To understand the modulus of a complex number, think of it like finding the length of a vector in the complex plane. A complex number is written in the form of \(z = a + bi\), where \(a\) is the real part and \(b\) is the imaginary part. The modulus is always non-negative and is calculated using the formula:

• \(|z| = \sqrt{a^2 + b^2}\)

For example, in the complex number \(z = bi\), the real part \(a\) is 0, and the imaginary part is \(b\). Applying the modulus formula simplifies to:

• \(|z| = \sqrt{0^2 + b^2}\)

This essentially means that for a complex number located only on the imaginary axis, its modulus is the absolute value of its imaginary part.

Imaginary numbers are a fascinating concept. They are numbers that can be written in the form \(bi\), where \(b\) is a real number and \(i\) is the imaginary unit. The imaginary unit \(i\) is defined by the property \(i^2 = -1\). This construction allows us to work with numbers that extend beyond the traditional real number line.When the real part \(a = 0\), such as in \(z = bi\), we have a purely imaginary number. Imaginary numbers are essential in fields of engineering and physics, providing a way to represent oscillations, phases, and other phenomena. It is important to handle these numbers carefully, especially when moving to operations like finding the modulus or adding/subtracting them from real numbers.

The term "absolute value" often comes up when discussing the modulus of a complex number. In essence, the absolute value of a number is its distance from zero on the number line, regardless of direction. For real numbers, the absolute value of any number \(b\) can be represented as:

• \(|b| = \sqrt{b^2}\)

This concept is directly related to the modulus of a complex number.
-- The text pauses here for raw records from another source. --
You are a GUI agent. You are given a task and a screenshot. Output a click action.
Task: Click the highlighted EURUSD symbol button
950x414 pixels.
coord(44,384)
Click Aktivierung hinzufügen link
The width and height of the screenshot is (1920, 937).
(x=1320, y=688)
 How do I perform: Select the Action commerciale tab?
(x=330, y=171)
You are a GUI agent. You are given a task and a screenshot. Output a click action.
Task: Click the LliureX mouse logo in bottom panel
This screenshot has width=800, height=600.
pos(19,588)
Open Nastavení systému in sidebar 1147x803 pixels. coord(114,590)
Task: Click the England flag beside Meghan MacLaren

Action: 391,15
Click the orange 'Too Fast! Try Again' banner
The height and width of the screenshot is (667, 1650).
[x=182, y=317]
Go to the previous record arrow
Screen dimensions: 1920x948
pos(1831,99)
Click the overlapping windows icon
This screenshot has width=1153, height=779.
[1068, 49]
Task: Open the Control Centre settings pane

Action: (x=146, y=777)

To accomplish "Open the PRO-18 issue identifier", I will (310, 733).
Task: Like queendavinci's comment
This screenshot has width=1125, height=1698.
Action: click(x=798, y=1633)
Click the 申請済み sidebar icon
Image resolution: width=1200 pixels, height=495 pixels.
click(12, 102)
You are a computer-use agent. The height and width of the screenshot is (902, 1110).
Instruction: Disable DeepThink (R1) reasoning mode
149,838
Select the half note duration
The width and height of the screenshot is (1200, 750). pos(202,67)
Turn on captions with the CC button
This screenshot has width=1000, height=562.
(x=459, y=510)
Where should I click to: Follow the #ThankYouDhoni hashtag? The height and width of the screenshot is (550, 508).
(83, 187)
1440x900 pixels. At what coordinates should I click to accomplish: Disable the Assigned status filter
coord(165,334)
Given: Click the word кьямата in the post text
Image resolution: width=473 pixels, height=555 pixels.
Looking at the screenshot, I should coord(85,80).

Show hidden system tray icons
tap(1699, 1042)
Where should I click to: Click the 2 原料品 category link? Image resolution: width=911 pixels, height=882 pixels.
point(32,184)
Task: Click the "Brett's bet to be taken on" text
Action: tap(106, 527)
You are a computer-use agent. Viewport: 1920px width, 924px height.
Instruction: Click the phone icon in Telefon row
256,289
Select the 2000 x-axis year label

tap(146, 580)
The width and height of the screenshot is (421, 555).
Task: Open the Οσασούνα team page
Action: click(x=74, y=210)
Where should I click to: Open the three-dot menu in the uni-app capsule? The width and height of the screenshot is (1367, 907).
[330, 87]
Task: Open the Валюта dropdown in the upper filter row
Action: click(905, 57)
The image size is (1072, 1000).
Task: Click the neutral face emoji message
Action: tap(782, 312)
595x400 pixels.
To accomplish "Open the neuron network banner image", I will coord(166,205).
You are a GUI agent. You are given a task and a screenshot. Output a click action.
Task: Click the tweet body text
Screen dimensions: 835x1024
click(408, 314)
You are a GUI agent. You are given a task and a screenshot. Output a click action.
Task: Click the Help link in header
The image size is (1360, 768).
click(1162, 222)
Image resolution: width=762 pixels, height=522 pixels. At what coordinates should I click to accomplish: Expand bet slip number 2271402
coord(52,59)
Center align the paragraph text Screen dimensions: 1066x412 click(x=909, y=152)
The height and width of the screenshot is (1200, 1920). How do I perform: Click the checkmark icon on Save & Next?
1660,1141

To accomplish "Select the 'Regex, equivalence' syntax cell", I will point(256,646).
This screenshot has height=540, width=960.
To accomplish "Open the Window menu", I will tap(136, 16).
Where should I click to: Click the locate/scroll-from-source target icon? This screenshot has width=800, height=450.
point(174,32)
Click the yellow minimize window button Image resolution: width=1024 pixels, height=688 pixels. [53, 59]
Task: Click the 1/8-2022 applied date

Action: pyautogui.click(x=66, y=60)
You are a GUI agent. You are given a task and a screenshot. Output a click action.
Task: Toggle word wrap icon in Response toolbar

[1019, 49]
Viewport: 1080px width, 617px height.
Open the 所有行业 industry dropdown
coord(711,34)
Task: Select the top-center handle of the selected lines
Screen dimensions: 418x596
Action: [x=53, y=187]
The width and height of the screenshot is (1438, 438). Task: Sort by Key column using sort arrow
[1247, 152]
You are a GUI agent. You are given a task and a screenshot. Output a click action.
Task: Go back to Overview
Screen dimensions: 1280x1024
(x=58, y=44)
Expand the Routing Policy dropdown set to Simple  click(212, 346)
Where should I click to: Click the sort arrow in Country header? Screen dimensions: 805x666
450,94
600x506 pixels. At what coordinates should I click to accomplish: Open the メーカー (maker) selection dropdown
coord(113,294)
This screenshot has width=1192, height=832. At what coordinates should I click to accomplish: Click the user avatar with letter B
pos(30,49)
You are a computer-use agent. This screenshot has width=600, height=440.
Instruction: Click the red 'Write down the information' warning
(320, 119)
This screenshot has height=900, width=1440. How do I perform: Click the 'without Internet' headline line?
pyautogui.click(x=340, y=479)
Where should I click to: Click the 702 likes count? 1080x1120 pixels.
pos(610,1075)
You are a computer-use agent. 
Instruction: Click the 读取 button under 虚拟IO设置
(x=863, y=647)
When we compute \(|z|\) for a complex number \(z = bi\), and realize it is equal to \(|b|\), we see they share the same principle. This principle states that even though \(b\) could be negative, the modulus, or the absolute value, will always be non-negative. In the given exercise where \(b\) is negative, the modulus equates to \(-b\), ensuring positivity. Understanding absolute value helps reinforce why the modulus of complex numbers behaves the way it does.